• What you are asked to do
Line by line, copy out the data that follows.

• Dataset excerpts
--- --- ---

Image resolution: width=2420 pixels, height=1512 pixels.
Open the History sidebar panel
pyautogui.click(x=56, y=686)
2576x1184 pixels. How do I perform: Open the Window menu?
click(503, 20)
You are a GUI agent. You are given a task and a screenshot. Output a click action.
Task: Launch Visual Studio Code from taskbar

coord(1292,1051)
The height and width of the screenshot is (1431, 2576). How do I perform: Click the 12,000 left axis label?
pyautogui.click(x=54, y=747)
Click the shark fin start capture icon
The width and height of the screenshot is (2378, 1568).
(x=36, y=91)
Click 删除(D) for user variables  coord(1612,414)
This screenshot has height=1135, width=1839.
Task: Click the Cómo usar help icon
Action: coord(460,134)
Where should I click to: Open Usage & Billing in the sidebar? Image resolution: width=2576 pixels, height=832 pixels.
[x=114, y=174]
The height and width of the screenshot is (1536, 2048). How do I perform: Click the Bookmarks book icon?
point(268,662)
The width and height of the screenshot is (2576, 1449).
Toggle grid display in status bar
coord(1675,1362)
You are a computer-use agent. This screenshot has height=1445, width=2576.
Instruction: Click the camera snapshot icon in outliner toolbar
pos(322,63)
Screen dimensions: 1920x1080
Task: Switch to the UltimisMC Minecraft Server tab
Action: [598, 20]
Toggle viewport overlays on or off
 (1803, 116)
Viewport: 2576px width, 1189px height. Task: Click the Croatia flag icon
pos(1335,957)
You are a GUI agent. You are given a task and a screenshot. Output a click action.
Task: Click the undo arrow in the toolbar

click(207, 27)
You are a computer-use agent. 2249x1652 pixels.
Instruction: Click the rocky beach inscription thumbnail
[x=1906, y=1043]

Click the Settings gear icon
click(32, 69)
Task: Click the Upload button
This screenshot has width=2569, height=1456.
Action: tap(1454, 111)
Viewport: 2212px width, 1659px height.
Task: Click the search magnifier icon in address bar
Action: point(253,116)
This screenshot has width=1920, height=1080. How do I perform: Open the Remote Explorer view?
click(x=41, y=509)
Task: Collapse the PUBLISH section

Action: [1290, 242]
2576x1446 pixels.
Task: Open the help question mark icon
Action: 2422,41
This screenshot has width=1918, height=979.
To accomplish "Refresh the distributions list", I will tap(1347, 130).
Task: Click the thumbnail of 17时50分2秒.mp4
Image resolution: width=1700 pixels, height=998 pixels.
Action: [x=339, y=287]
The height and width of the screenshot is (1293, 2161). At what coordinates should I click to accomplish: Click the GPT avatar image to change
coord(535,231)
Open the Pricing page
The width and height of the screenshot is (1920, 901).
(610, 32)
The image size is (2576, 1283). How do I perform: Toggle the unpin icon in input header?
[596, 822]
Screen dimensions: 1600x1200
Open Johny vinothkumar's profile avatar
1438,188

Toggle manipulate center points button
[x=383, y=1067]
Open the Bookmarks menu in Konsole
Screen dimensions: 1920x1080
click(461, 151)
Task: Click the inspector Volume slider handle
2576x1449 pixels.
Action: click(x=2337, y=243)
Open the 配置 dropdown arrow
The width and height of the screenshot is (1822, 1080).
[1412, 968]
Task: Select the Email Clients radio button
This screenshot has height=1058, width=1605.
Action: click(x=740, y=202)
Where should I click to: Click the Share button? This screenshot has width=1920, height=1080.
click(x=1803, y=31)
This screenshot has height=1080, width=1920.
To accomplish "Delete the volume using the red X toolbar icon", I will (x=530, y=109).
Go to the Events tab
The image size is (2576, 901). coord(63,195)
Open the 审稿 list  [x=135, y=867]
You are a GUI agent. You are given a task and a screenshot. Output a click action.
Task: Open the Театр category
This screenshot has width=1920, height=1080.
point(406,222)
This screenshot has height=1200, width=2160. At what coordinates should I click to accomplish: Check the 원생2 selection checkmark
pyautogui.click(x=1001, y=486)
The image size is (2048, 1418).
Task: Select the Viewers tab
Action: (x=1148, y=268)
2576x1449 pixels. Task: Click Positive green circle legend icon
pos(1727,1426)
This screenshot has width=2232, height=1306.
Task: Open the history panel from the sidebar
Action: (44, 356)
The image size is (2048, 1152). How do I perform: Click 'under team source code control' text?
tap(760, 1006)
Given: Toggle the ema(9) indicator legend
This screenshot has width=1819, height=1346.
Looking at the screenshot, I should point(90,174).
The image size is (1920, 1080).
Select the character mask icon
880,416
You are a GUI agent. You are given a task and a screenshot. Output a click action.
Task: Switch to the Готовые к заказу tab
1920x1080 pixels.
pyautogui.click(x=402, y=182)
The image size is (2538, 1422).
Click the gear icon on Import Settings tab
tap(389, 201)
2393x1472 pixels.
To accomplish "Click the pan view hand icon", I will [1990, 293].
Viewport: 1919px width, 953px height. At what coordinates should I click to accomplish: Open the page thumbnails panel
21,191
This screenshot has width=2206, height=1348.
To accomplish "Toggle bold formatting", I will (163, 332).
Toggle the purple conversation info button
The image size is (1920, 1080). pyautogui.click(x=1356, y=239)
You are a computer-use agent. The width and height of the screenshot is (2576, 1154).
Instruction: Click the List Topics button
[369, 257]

--- --- ---

• Solution to the problem
Image resolution: width=2420 pixels, height=1512 pixels.
Open the History sidebar panel
pyautogui.click(x=56, y=686)
2576x1184 pixels. How do I perform: Open the Window menu?
click(503, 20)
You are a GUI agent. You are given a task and a screenshot. Output a click action.
Task: Launch Visual Studio Code from taskbar

coord(1292,1051)
The height and width of the screenshot is (1431, 2576). How do I perform: Click the 12,000 left axis label?
pyautogui.click(x=54, y=747)
Click the shark fin start capture icon
The width and height of the screenshot is (2378, 1568).
(x=36, y=91)
Click 删除(D) for user variables  coord(1612,414)
This screenshot has height=1135, width=1839.
Task: Click the Cómo usar help icon
Action: coord(460,134)
Where should I click to: Open Usage & Billing in the sidebar? Image resolution: width=2576 pixels, height=832 pixels.
[x=114, y=174]
The height and width of the screenshot is (1536, 2048). How do I perform: Click the Bookmarks book icon?
point(268,662)
The width and height of the screenshot is (2576, 1449).
Toggle grid display in status bar
coord(1675,1362)
You are a computer-use agent. This screenshot has height=1445, width=2576.
Instruction: Click the camera snapshot icon in outliner toolbar
pos(322,63)
Screen dimensions: 1920x1080
Task: Switch to the UltimisMC Minecraft Server tab
Action: [598, 20]
Toggle viewport overlays on or off
 (1803, 116)
Viewport: 2576px width, 1189px height. Task: Click the Croatia flag icon
pos(1335,957)
You are a GUI agent. You are given a task and a screenshot. Output a click action.
Task: Click the undo arrow in the toolbar

click(207, 27)
You are a computer-use agent. 2249x1652 pixels.
Instruction: Click the rocky beach inscription thumbnail
[x=1906, y=1043]

Click the Settings gear icon
click(32, 69)
Task: Click the Upload button
This screenshot has width=2569, height=1456.
Action: tap(1454, 111)
Viewport: 2212px width, 1659px height.
Task: Click the search magnifier icon in address bar
Action: point(253,116)
This screenshot has width=1920, height=1080. How do I perform: Open the Remote Explorer view?
click(x=41, y=509)
Task: Collapse the PUBLISH section

Action: [1290, 242]
2576x1446 pixels.
Task: Open the help question mark icon
Action: 2422,41
This screenshot has width=1918, height=979.
To accomplish "Refresh the distributions list", I will tap(1347, 130).
Task: Click the thumbnail of 17时50分2秒.mp4
Image resolution: width=1700 pixels, height=998 pixels.
Action: [x=339, y=287]
The height and width of the screenshot is (1293, 2161). At what coordinates should I click to accomplish: Click the GPT avatar image to change
coord(535,231)
Open the Pricing page
The width and height of the screenshot is (1920, 901).
(610, 32)
The image size is (2576, 1283). How do I perform: Toggle the unpin icon in input header?
[596, 822]
Screen dimensions: 1600x1200
Open Johny vinothkumar's profile avatar
1438,188

Toggle manipulate center points button
[x=383, y=1067]
Open the Bookmarks menu in Konsole
Screen dimensions: 1920x1080
click(461, 151)
Task: Click the inspector Volume slider handle
2576x1449 pixels.
Action: click(x=2337, y=243)
Open the 配置 dropdown arrow
The width and height of the screenshot is (1822, 1080).
[1412, 968]
Task: Select the Email Clients radio button
This screenshot has height=1058, width=1605.
Action: click(x=740, y=202)
Where should I click to: Click the Share button? This screenshot has width=1920, height=1080.
click(x=1803, y=31)
This screenshot has height=1080, width=1920.
To accomplish "Delete the volume using the red X toolbar icon", I will (x=530, y=109).
Go to the Events tab
The image size is (2576, 901). coord(63,195)
Open the 审稿 list  [x=135, y=867]
You are a GUI agent. You are given a task and a screenshot. Output a click action.
Task: Open the Театр category
This screenshot has width=1920, height=1080.
point(406,222)
This screenshot has height=1200, width=2160. At what coordinates should I click to accomplish: Check the 원생2 selection checkmark
pyautogui.click(x=1001, y=486)
The image size is (2048, 1418).
Task: Select the Viewers tab
Action: (x=1148, y=268)
2576x1449 pixels. Task: Click Positive green circle legend icon
pos(1727,1426)
This screenshot has width=2232, height=1306.
Task: Open the history panel from the sidebar
Action: (44, 356)
The image size is (2048, 1152). How do I perform: Click 'under team source code control' text?
tap(760, 1006)
Given: Toggle the ema(9) indicator legend
This screenshot has width=1819, height=1346.
Looking at the screenshot, I should point(90,174).
The image size is (1920, 1080).
Select the character mask icon
880,416
You are a GUI agent. You are given a task and a screenshot. Output a click action.
Task: Switch to the Готовые к заказу tab
1920x1080 pixels.
pyautogui.click(x=402, y=182)
The image size is (2538, 1422).
Click the gear icon on Import Settings tab
tap(389, 201)
2393x1472 pixels.
To accomplish "Click the pan view hand icon", I will [1990, 293].
Viewport: 1919px width, 953px height. At what coordinates should I click to accomplish: Open the page thumbnails panel
21,191
This screenshot has width=2206, height=1348.
To accomplish "Toggle bold formatting", I will (163, 332).
Toggle the purple conversation info button
The image size is (1920, 1080). pyautogui.click(x=1356, y=239)
You are a computer-use agent. The width and height of the screenshot is (2576, 1154).
Instruction: Click the List Topics button
[369, 257]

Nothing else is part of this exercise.